If the input is correct and represents a maze, then executing maze = Maze(some_filename) should have

the effect of outputting a first line that reads one of

The maze has no gate.

The maze has a single gate.

The maze has N gates.

with N an appropriate integer at least equal to 2, a second line that reads one of

The maze has no wall.

The maze has walls that are all connected.

The maze has N sets of walls that are all connected.

with N an appropriate integer at least equal to 2, a third line that reads one of

The maze has no inaccessible inner point.

The maze has a unique inaccessible inner point.

The maze has N inaccessible inner points.

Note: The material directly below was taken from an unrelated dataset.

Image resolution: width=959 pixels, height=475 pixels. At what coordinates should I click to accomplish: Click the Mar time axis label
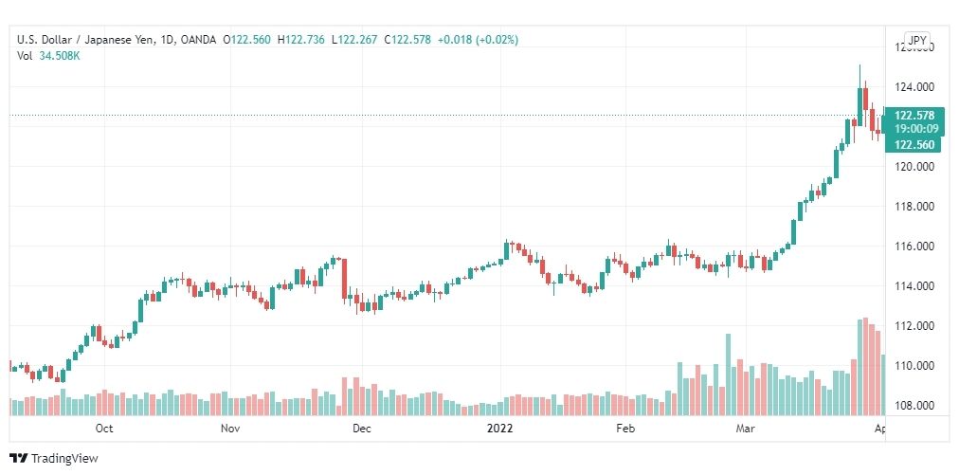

with N an appropriate integer at least equal to 2, a fourth line that reads one of

The maze has no accessible area.

The maze has a unique accessible area.

The maze has N accessible areas.

with N an appropriate integer at least equal to 2, a fifth line that reads one of

The maze has no accessible cul-de-sac.

The maze has accessible cul-de-sacs that are all connected.

The maze has N sets of accessible cul-de-sacs that are all connected.

with N an appropriate integer at least equal to 2, and a sixth line that reads one of

The maze has no entry-exit path with no intersection not to cul-de-sacs.

The maze has a unique entry-exit path with no intersection not to cul-de-sacs.

The maze has N entry-exit paths with no intersections not to cul-de-sacs.

with N an appropriate integer at least equal to 2.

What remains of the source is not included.